Dear Friends and Neighbors,
I hope this email finds you and your families well! Since the Legislature adjourned on April 25, I've been busy working on the issues that impact our district and state. Our battle against COVID-19 is nearing the 18-month mark, and we continue to see improvements and setbacks. My thoughts and prayers are with anyone experiencing hardships due to the current surge in cases.
In this e-newsletter, I'll provide my thoughts on the current response to the pandemic surge, including the complex and personal decision to receive the vaccine – or not.
We've seen success in the state's approach in providing the opportunity for people to become vaccinated. Per the Washington State Department of Health, as of August 22, 72.4% of Washingtonians have received at least one dose of the vaccine – including myself – as a preventative measure against COVID-19.
Many of you have chosen not to get vaccinated for a myriad of reasons. I support your right to make your own health care decisions.
On August 9, Gov. Jay Inslee issued Proclamation 21-14, mandating most state employees, health, and long-term care workers are vaccinated by Oct. 18 or risk losing their jobs. On August 18, the governor further extended this mandate through Proclamation 21-14.1 to include those working in childcare, early learning, K-12, and higher education institutions.
I have received thousands of emails and calls from constituents, frontline workers, teachers, contractors, etc., from across the 2nd District regarding these mandates. I want to thank you for reaching out to me with your concerns, frustrations, and fears.

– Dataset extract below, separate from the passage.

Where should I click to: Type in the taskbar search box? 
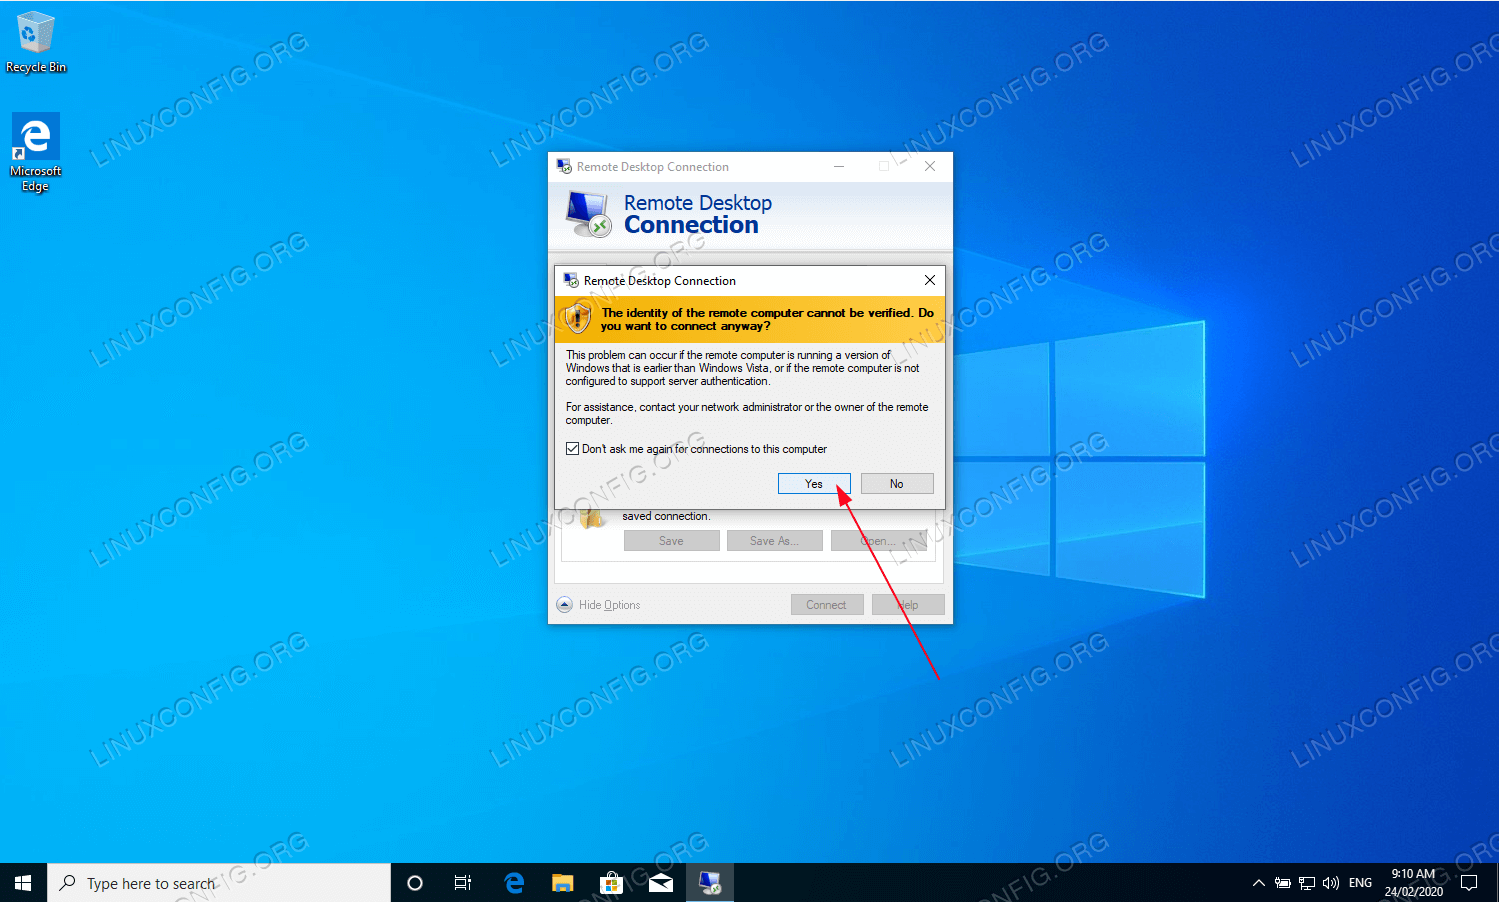click(x=220, y=883)
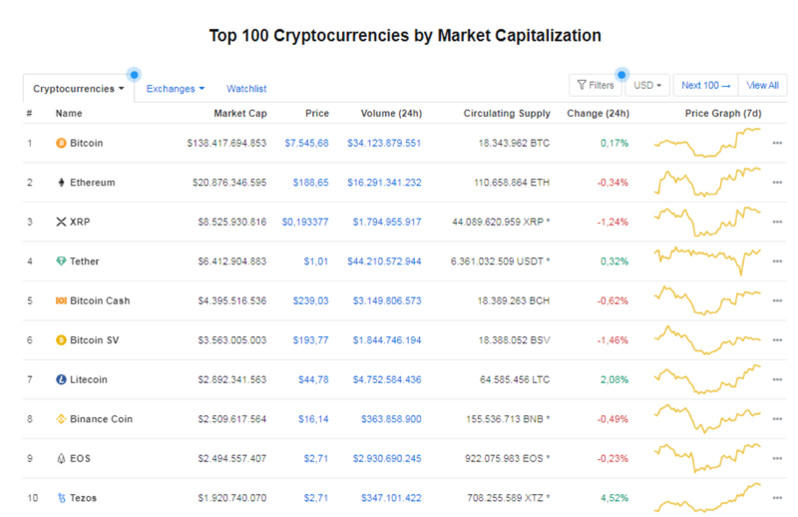Sort table by Market Cap column
798x517 pixels.
[240, 113]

Using this aggressive tact, the governor hopes to achieve a higher vaccination percentage amongst Washingtonians. I have to disagree with his direction of using threats and severe consequences as the means to combat COVID-19.
The governor should not be acting alone without the Legislature's involvement. Along with my Republican colleagues, I think there are better solutions and will continue to work hard to reverse his direction. We believe he needs to remove these mandates, and by working together, we can educate, encourage, and support everyone's choice in fighting this virus. We've also:
- made emergency powers reform one of our legislative priorities;
- sponsored legislation, pushed to move it forward, and debated it on the House floor;
- discussed the issue at several news conferences;
- advocated for a more open Capitol Campus and inclusive 2021 legislative session;
- shared news and our views on social media, including Facebook and Twitter;
- participated in radio programs and sent out radio releases;
- written opinion pieces;
- met with editorial boards and even won some over;
- sent letters to the governor;
- hosted Zoom and telephone town halls;
- publicly opposed vaccine mandates;
- called for special sessions;
- responded to constituent questions about the governor's authority and Legislature's limited role during emergencies; and
- countless other communications, including email updates and videos.
Emergency powers reform will continue to be a legislative priority for my colleagues and me.